2018 Award

2018 Award for Concept Analysis in Political Science

The International Political Science Association’s Committee on Concepts & Methods (C&M) is pleased to announce the winner of its 2018 Award for Concept Analysis in Political Science. This award is given every three years for the best work in concept analysis, broadly defined. The award committee for the 2018 competition was composed of three distinguished scholars: Robert Adcock (American University), Jennifer Gandhi (Emory University), and Jan Teorell (Lund University). 

The winner of the 2018 award is Alisha C. Holland (Princeton University) for her article, “Forbearance,” American Political Science Review 110(2): 232-246, May 2016. 

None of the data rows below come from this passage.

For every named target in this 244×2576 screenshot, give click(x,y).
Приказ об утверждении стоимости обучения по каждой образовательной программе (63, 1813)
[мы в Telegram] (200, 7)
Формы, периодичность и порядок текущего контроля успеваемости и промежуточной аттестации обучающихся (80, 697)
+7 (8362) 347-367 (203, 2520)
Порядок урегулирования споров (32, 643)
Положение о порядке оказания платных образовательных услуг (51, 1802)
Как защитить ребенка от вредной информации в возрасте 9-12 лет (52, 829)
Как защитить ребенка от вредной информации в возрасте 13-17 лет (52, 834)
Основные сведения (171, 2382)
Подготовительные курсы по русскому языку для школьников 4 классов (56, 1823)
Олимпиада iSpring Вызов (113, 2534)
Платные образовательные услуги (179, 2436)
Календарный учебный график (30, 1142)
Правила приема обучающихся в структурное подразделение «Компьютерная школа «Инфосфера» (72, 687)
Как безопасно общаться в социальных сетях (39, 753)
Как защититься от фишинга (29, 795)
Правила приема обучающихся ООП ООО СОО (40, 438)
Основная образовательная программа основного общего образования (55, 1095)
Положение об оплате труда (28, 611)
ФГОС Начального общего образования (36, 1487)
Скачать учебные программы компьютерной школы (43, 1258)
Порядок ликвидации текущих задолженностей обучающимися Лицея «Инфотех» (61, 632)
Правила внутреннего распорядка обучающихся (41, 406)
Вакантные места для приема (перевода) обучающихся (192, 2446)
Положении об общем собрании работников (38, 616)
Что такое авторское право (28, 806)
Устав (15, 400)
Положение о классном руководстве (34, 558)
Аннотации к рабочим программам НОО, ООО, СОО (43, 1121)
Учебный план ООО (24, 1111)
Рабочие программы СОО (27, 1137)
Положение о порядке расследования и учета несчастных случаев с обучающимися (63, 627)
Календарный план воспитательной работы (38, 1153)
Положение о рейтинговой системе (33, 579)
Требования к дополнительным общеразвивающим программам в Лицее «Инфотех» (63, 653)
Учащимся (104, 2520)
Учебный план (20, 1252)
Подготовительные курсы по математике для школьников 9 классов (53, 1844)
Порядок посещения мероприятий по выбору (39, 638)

Summary of the Award Committee's Evaluation

Alisha C. Holland's "Forbearance" excels across the full range of intellectual skills promoted by the Award for Concept Analysis in Political Science of the International Political Science Association's Committee on Concepts and Methods (C&M). Holland crisply, cogently, and compellingly makes the case for why her innovative concept of "Forbearance" is needed to deepen and clarify the ways in which political scientists examine and explain gaps between written law and political behavior. Carefully attentive to the broader semantic field within which she is promoting conceptual innovation, Holland systematically lays out language for discussing related but distinct phenomena that display none, one or only two of the three necessary components--institutional capacity, political intention, and revocability--that are key for her definition of forbearance as "intentional and revocable government leniency toward violations of the law" (2016, 233). In addition, Holland further extends her exemplary conceptual analysis and formation by developing a 2x2 typology of classical sub-types of her innovative concept, and in doing so illuminates the normative significance and variety of the various political choices that fall under the concept. Advancing from these foundational conceptual tasks to also pursue operationalization and measurement with similar rigor, she theoretically models enforcement as an equilibrium so as to draw out observable empirical strategies for identifying when forbearance is (and is not) occurring. Finally, the empirical payoff of Holland's conceptual and theoretical labors are resoundingly illuminated in fascinating multi-method empirical work on street vending and squatting in Latin American cities--Santiago, Bogota, and Lima--that provide both easy and hard cases for measuring her concept.